If possible, invest in a reputable basic or beginner’s writing class or course with a commercially published instructor/tutor. Equally, join a good critiquing or workshopping group (in real life or online). I’m a member of Scribophile which I highly recommend, because I doubt I’ll have finished my novel if I wasn’t part of the site.

What drew you to write in this genre?
Now that’s an easy question. I read a lot of romance as a teenager, so when I started writing I just seemed to gravitate towards romance.

Which famous person, living or dead, would you like to meet and why?
I’m not into about famous people. I’m interested in celebrity news but it’s mostly for watercooler and small talk or just icebreakers. Also there is the public image and persona which may be very different from the private person.
I’m more about non-famous people I can learn directly from – I work in the charity sector so I get to meet and work with a lot of inspirational people, and then my family, friends and people I know.
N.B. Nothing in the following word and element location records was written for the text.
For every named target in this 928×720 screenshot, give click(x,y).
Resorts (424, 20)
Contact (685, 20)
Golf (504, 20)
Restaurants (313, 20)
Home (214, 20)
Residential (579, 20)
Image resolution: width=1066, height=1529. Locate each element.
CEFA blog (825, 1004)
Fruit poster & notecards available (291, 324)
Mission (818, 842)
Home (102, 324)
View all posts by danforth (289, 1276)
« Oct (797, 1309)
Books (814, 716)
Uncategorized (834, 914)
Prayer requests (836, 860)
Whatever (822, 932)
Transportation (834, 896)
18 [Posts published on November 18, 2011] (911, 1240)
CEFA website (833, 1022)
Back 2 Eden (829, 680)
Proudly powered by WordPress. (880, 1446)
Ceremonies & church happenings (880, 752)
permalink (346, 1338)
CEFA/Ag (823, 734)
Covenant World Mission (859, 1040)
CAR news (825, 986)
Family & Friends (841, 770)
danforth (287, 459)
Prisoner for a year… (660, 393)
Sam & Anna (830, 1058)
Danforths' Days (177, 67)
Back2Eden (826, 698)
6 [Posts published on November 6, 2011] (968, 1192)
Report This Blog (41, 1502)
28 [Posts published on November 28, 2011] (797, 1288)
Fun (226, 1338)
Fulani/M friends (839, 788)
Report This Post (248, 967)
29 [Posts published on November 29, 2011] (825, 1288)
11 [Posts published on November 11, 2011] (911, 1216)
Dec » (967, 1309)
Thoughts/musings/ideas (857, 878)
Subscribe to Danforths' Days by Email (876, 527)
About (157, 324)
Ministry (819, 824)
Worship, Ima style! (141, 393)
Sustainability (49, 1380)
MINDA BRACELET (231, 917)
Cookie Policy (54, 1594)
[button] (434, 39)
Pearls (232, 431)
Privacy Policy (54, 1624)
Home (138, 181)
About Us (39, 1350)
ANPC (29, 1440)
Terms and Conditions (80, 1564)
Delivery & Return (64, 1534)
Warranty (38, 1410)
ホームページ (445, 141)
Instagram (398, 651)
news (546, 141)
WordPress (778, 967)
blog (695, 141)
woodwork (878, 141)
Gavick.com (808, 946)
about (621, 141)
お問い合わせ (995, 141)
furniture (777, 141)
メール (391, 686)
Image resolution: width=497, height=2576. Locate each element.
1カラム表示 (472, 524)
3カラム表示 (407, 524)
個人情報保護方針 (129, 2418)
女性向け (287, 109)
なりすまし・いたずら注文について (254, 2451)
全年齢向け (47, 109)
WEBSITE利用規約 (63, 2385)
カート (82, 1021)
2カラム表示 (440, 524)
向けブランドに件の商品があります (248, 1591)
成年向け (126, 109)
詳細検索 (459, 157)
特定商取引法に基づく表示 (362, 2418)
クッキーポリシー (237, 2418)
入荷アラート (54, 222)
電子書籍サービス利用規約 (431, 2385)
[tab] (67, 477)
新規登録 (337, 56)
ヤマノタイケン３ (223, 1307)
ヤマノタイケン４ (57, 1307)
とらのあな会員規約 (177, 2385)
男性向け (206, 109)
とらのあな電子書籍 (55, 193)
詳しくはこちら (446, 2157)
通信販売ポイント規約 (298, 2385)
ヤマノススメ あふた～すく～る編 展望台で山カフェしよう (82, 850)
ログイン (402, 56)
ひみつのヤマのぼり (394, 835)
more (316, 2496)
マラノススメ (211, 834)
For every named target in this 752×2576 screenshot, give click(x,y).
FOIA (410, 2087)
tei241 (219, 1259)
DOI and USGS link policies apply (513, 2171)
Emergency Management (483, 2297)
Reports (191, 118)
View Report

Are there types of scenes you find more difficult to write? How do you handle that?
The sex scenes are difficult. The action sequence, the mood, and feelings or sensory details. A little more than ‘Wham bam, thank you, ma’am’ type thing. At times, I’m not sure it’s worth the effort since getting the right balance can be challenging, and it’s also a matter of reader’s taste.
How do I handle that? At this point I’m not sure, I like sex scenes to be emotionally charged and move the plot forward. So the jury is still out.
The next are emotional scenes. These are best written when I know the ‘essence’ of the character. I can really channel into their core emotions, and it’s hard to describe because it’s not just about having a paper character profile with traits.
However, if I don’t have the ‘essence’ of the character, writing emotional scenes can feel flat and generic. It will still be technically sound but just missing that something – however at times that needs to be good enough.

Anna W Aden lives in the UK. She also blogs and writes under the pseudonym Biggaletta “Bigga” Day. She is a self confessed cake-aholic who loves a bargain in the sales, discovering London’s open green spaces, the occasional music concert, and libraries.

And once in awhile she catches up on reality and youtube shows.